La prima Riserva della Biosfera giordana, Dana, istituita nel 1989, è la più grande del Paese e custodisce un mosaico di paesaggi che spaziano dal deserto alle foreste mediterranee, ospitando una straordinaria varietà di specie animali e vegetali.
Segue Mujib, nei pressi del Mar Morto, celebre per i suoi canyon spettacolari e per essere la riserva naturale più bassa del mondo. In questo ambiente aspro e selvaggio, vivono specie rare come lo stambecco della Nubia, simbolo della resilienza naturale del territorio.

Le nuove entrate, Ajloun e Yarmouk, completano il quadro.
Situata tra le colline del nord, Ajloun protegge uno dei più preziosi ecosistemi forestali mediterranei della Giordania, ricco di querce, pistacchi e corbezzoli.
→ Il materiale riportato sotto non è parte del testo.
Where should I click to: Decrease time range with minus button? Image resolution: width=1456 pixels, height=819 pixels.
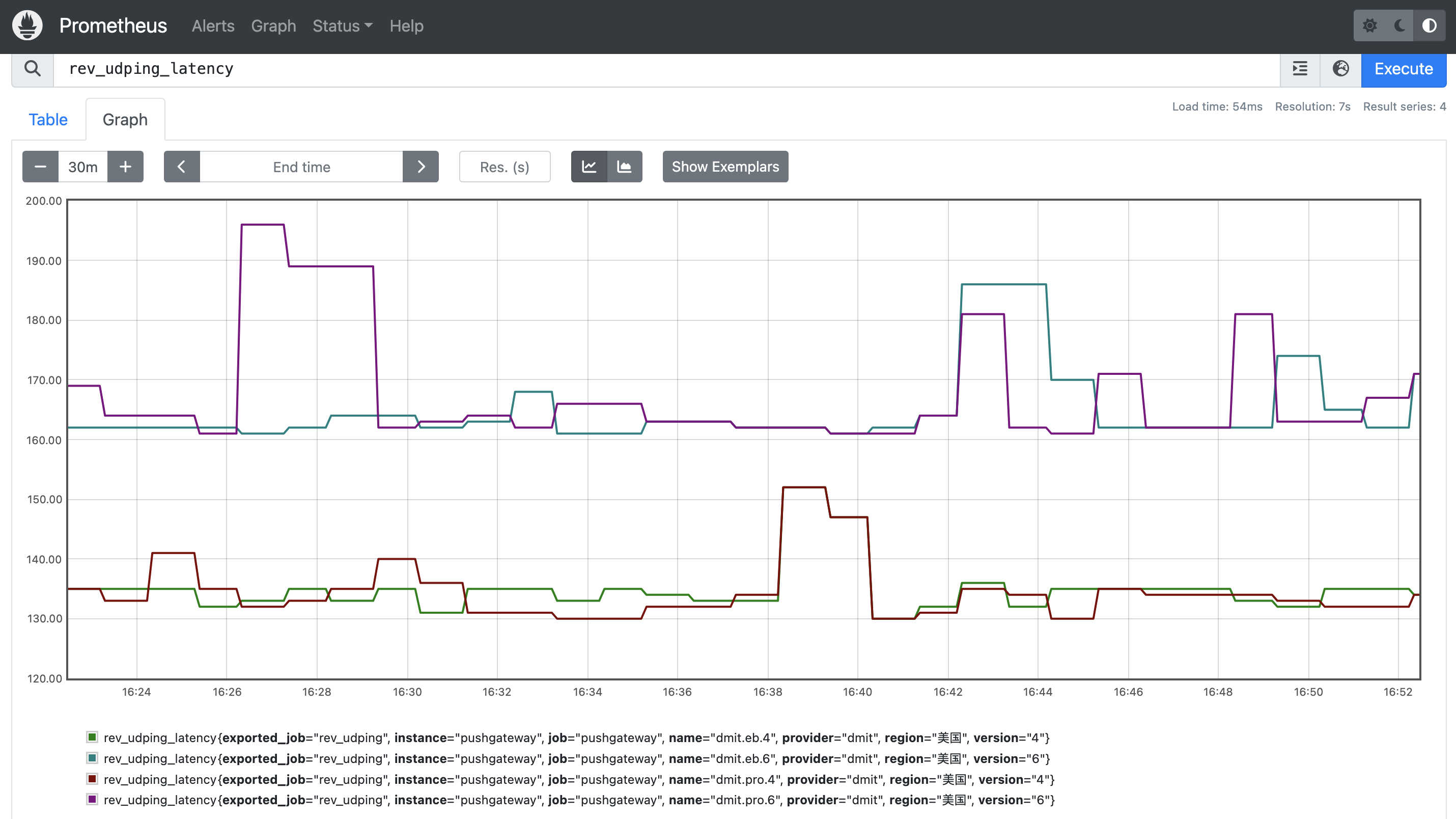(x=40, y=167)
La riserva è anche un laboratorio di ecoturismo comunitario, dove i residenti partecipano attivamente alla gestione delle attività turistiche e di conservazione.
La Riserva di Yarmouk, nell’estremo nord-ovest del Paese, si distingue invece per i suoi boschi rigogliosi e le sue importanti risorse idriche, essenziali per la biodiversità e per le popolazioni locali.

Impegno per la sostenibilità

Il Ministro dell’Ambiente Ayman Suleiman ha espresso grande soddisfazione per il riconoscimento, sottolineando come l’inclusione di Ajloun e Yarmouk nella rete UNESCO rappresenti “un riconoscimento dei progressi compiuti nella gestione delle aree protette e nella valorizzazione del capitale naturale del Paese.”
Ha inoltre ringraziato la Royal Society for the Conservation of Nature (RSCN) per il ruolo determinante nella salvaguardia della biodiversità e nella promozione di standard ambientali in linea con le migliori pratiche internazionali.
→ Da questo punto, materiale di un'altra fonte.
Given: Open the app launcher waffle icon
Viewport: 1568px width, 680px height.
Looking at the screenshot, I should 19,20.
Turismo naturale e responsabile

Oltre a essere modelli di conservazione ecologica, le Riserve della Biosfera giordane offrono ai visitatori esperienze autentiche di turismo naturalistico e sostenibile.
Dalle escursioni lungo sentieri panoramici all’osservazione della fauna selvatica, fino ai soggiorni nei lodge ecologici gestiti dalle comunità locali, queste aree permettono di vivere un contatto diretto con la natura, nel rispetto dell’ambiente e delle tradizioni.

Con Ajloun e Yarmouk, la Giordania conferma la sua visione: un Paese dove natura, cultura e sostenibilità si fondono per offrire al mondo un modello di convivenza armoniosa tra uomo e ambiente.